Centers for Medicare & Medicaid Services.
Docket No. C-19-108
Decision No. CR5779
DECISION
The effective date of reactivation of Petitioner’s Medicare billing privileges is June 18, 2018.
I. Background and Findings of Undisputed Facts
On November 7, 2018, Petitioner requested administrative law judge (ALJ) review of the October 2, 2018 reconsidered determination of National Government Services, a Medicare administrative contractor (MAC). Request for Hearing (RFH).
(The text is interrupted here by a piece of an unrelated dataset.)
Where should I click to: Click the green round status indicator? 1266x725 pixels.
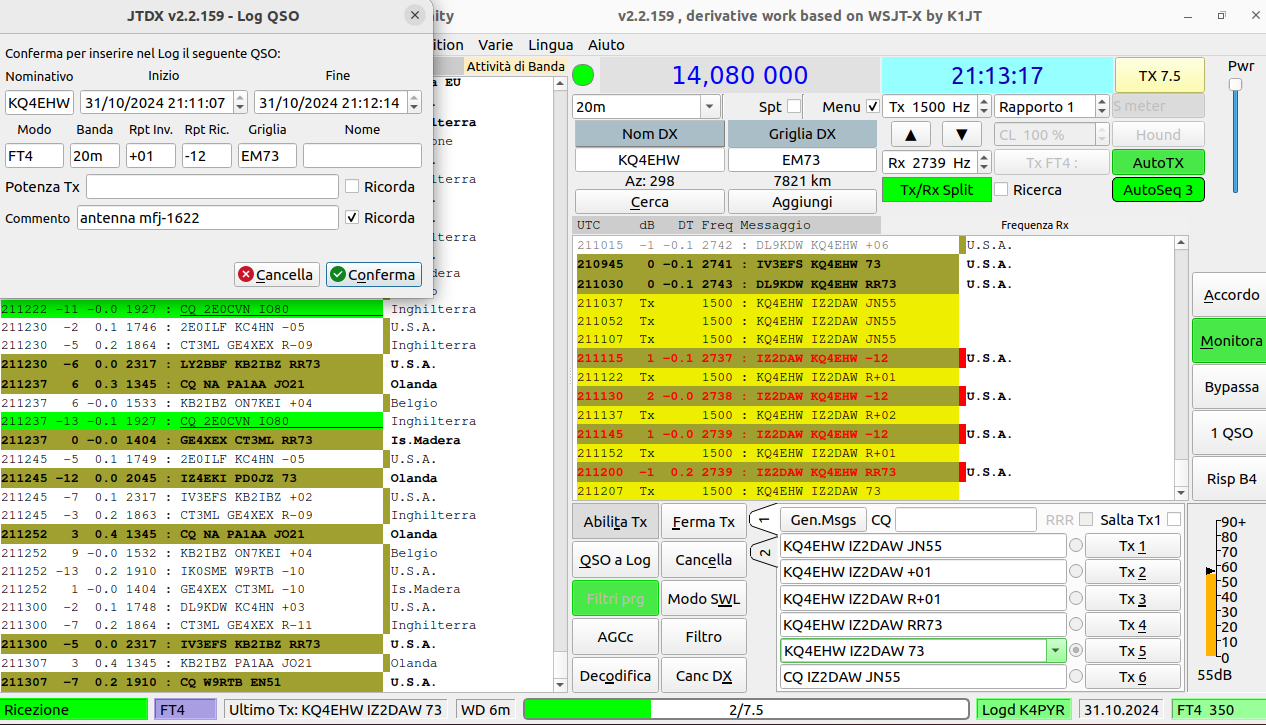click(583, 75)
The reconsidered determination upheld an initial determination by the MAC that the reactivation of Petitioner’s billing privileges was effective on June 18, 2018, a date after the date of the deactivation of Petitioner’s billing privileges on March 7, 2018. Centers for Medicare & Medicaid Services (CMS) Exhibit (Ex.) 1 at 1-5. Petitioner complains that the gap in billing privileges from March 7, 2018 through June 17, 2018 (gap period), resulted in Petitioner not being paid for “almost 90” claims for clinical psychologist services provided to Medicare beneficiaries during the gap period. RFH at 1.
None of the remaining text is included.